To put it into perspective, according to Prof. Katsarava, the minimal access to stroke care in Georgia is a typical example of a majority of countries globally with little access to best care stroke facilities. Stroke units and post stroke care is seen by payers and policy makers as a cost not an investment. Few globally have access to the stroke treatment that the west is accustomed to. Dr Katsarava believes that the first of several problems Georgia faced was concern from practitioners that if stroke treatment resulted in secondary haemorrhage, they would be directly blamed by families and survivors. Despite access to the international literature, latest research via conferences, and an understanding that thrombolysis is the gold standard in medical care, there were embedded fears that resulted in many doctors taking no action at all for stroke patients, as to do nothing meant that secondary complications were not the doctor’s direct fault. 

A combination of passion, expertise, motivation and funding from an unrestricted grant by Böhringer-Ingelheim meant the team had the opportunity to show the country’s doctors and administrators the value of systemic thrombolysis treatment. The team selected a “EVEX” hospital in Georgia’s second largest city, Kutaisi, with a population of 250,000 inhabitants, rather than the larger city of Tbilisi which has 1.5 million inhabitants and heavy traffic. ‘We simply started to treat patients, and thanks to the local team and hospital director who understood this was something Georgia needed, we were able to slightly modify international guidelines and develop a Georgia specific treatment regimen, taking into account the suspected high levels of hypertension in the country and deliver best practice care with real results limiting death and disability’, Prof. Katsarava said. Meanwhile systemic thrombolysis and thrombectomy belong to a clinical routine for the treatment of acute stroke in several leading hospitals in the country, so next next challenge is to make these treatment available for everyone.

However, in low resource countries, introduction of new treatment methods and associated costs, even if it is something as essential as systemic thrombolysis for acute stroke, is met with reservation by both healthcare administrators (i.e. Ministry of Health) and insurance companies. ‘It took five years of indefatigable efforts to unify stakeholders in the National Parliament, Ministry of Health and national medical societies of Georgia to start working on establishing the reimbursement for systemic thrombolysis and mechanical thrombectomy’.  

The team engaged in a marketing campaign which included word of mouth, Facebook and popular television shows.

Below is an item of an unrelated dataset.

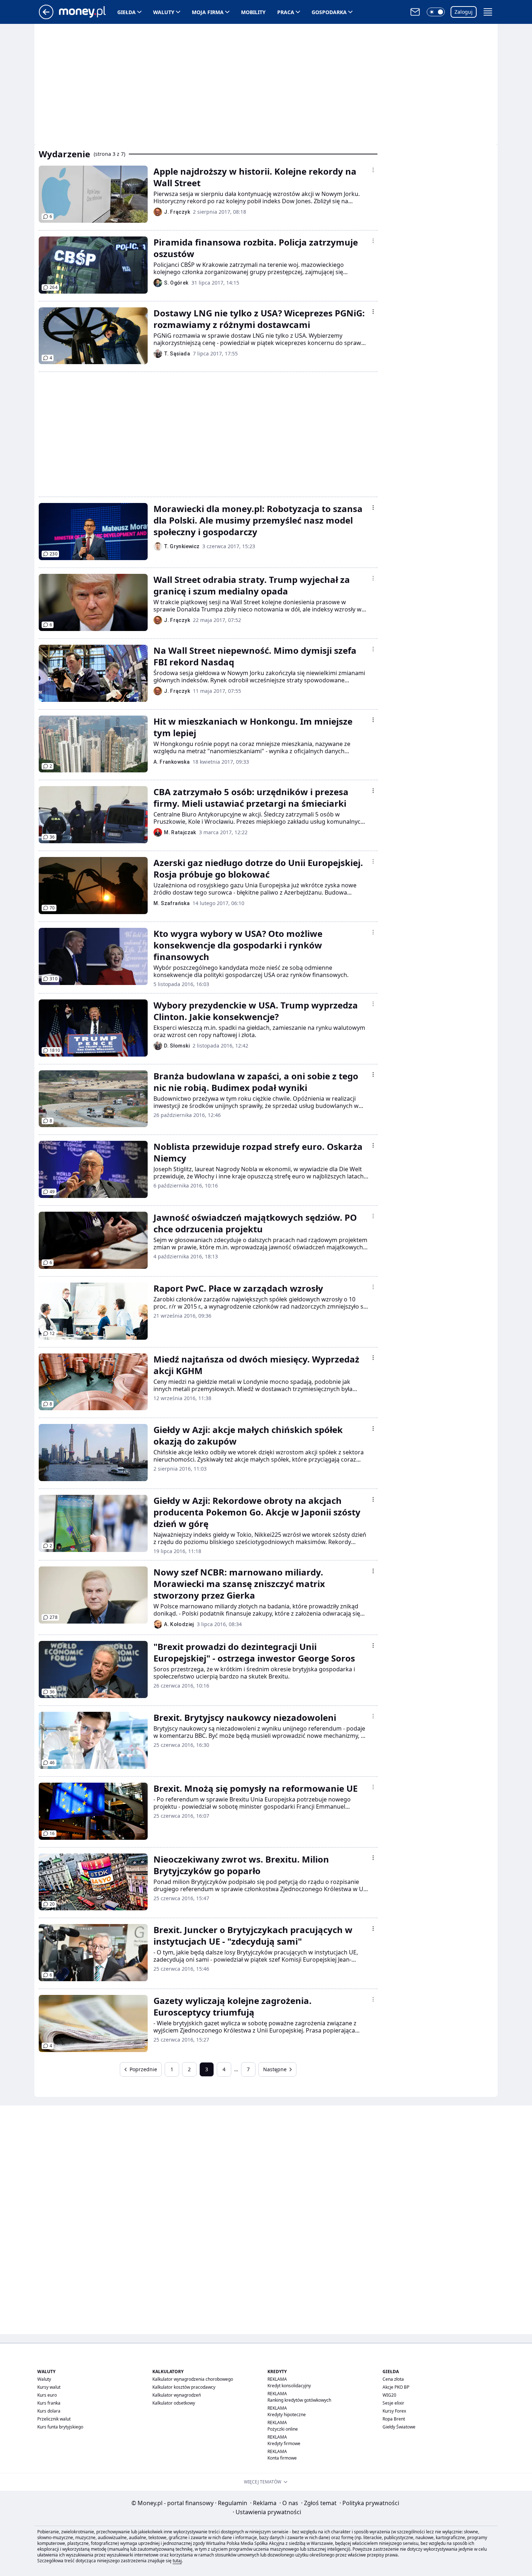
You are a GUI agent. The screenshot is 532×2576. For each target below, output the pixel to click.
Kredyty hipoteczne (286, 2414)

The group presented results to local medical conferences and the GSA updated the Georgian National Stroke Guideline (GNSG) (www.moh.gov.ge/ka/guidelines) on acute stroke management on the basis of the new evidence coming from the recent mechanical thrombectomy trials.

Prof. Katsarava was keen to acknowledge the great assistance provided by the ESO-EAST program of the European Stroke Organization (ESO) and the Georgian Stroke Association and the Angels Initiative also all provided invaluable support.  

And finally, Prof. Katsarava often marveled at how colleagues in well-funded, developed countries like Germany, France, UK, US and Australia have failed to understand the needs and to really support stroke care in low-income countries like Georgia. For example, the manuscript describing this successful work saving lives and preventing disability was rejected by many international journals not because of its quality but because of “limited interest into the restricted geographic area”, an attitude that requires rethinking.